En reconnaissant sa dette et en en promettant l’apurement, sans néanmoins effectuer un quelconque paiement, tout en gardant la grande roue, l’intimée a fait preuve d’un comportement révélant son incapacité de faire face à ses engagements. Au vu de l’attitude de l’intimée dans ses relations avec l’appelante, le recours qu’elle a interjeté contre le jugement du tribunal de commerce de Bruxelles du 31 mars 2015 doit être considéré comme participant de cette même incapacité d’apurer sa dette.
L’état de cessation de paiements de l’intimée est dès lors établi. Cette partie n’ayant pas trouvé les moyens financiers lui permettant d’apurer sa dette envers l’appelante, son crédit doit être considéré comme étant ébranlé. Les conditions du prononcé de sa faillite au sens de l’article 437 du Code de commerce sont partant réunies. Par réformation du jugement de première instance, il convient dès lors de faire droit à la demande de l’appelante SOC.1.) .
Au vu de l’issue de l’instance d’appel, il convient de réformer la décision du tribunal en ce qu’il a condamné l’appelante à payer une indemnité de procédure à l’intimée. L’intimée doit être déboutée de cette demande. Pour le même motif, l’intimée doit être déboutée de sa demande en octroi d’une indemnité de procédure formulée en instance d’appel.

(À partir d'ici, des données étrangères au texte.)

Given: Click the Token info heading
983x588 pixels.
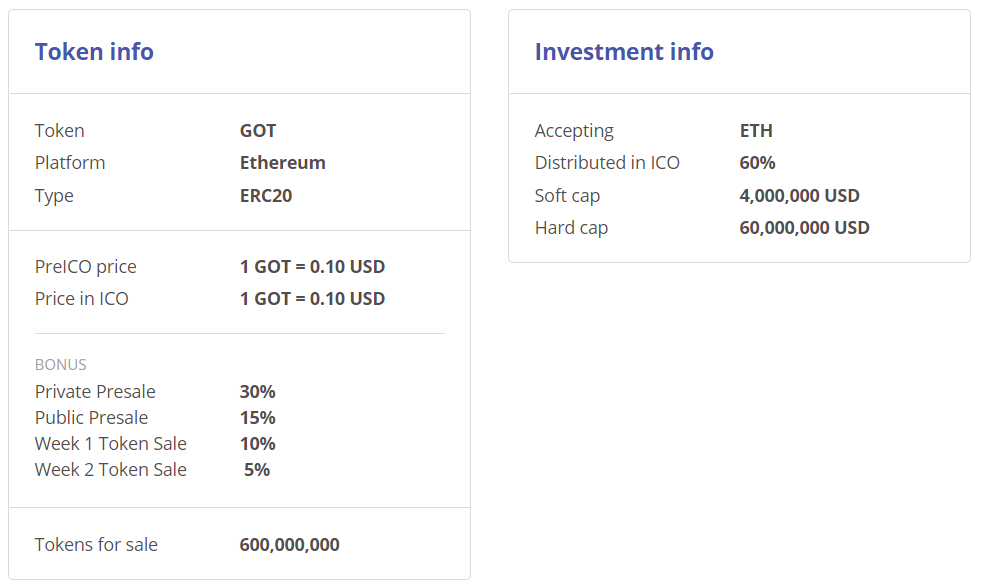Looking at the screenshot, I should [x=94, y=52].
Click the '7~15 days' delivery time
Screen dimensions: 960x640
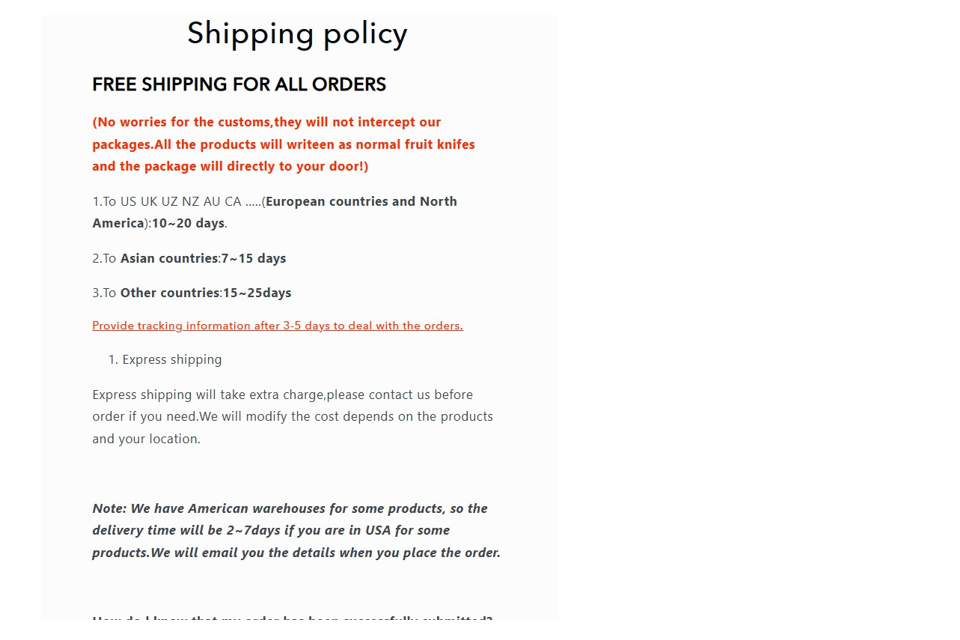[x=254, y=259]
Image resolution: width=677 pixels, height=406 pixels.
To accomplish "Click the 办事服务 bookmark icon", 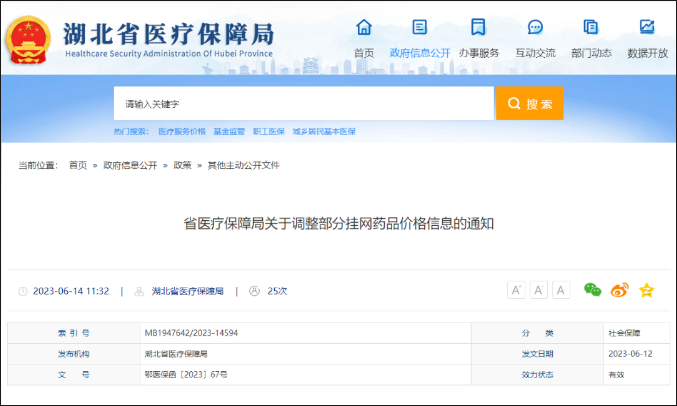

L’appelante n’établissant pas en quoi il est inéquitable de laisser à sa charge les frais non compris dans les dépens, elle doit être déboutée de sa demande en octroi d’une indemnité de procédure.
PAR CES MOTIFS
la Cour d’appel, quatrième chambre, siégeant en matière commerciale, statuant contradictoirement, le magistrat de la mise en état entendu en son rapport,
reçoit l’appel,
le dit fondé,
réformant,
déclare la société anonyme SOC.2.) en état de faillite,
fixe provisoirement la cessation des paiements au 10 janvier 2019,
nomme juge- commissaire Madame Laurence Modert, juge- déléguée, et désigne comme curateur Maître Amélie Bagnès, avocat à la Cour, demeurant à Luxembourg,
ordonne aux créanciers de faire leurs déclarations de créance avant le 26 juillet 2019,
fixe le jour pour la clôture du procès-verbal de vérification des créances au 9 août 2019, salle CO 1.01 (Cité judiciaire, 7, rue du St. Esprit, 1 er étage) et pour les débats sur les contestations à naître de cette vérification au 20 août 2019 à 14.30 heures, salle TL.1.04 en l’auditoire du tribunal d’arrondissement de et à Luxembourg, Cité Judiciaire,
ordonne que les scellés seront apposés au siège social de la faillie et partout ailleurs où besoin en sera, à moins que l’inventaire ne puisse être terminé en un seul jour, auquel cas il y sera procédé sans apposition préalable,
ordonne que le présent arrêt sera affiché en l’auditoire du tribunal de commerce de Luxembourg et inséré par extraits dans les journaux "Luxemburger Wort" et "Tageblatt", édités respectivement à Luxembourg et à Esch-sur-Alzette,
déboute les parties de leur demande en octroi d’une indemnité de procédure,
laisse les frais et dépens à charge de la masse de la faillite de la société anonyme SOC.2.).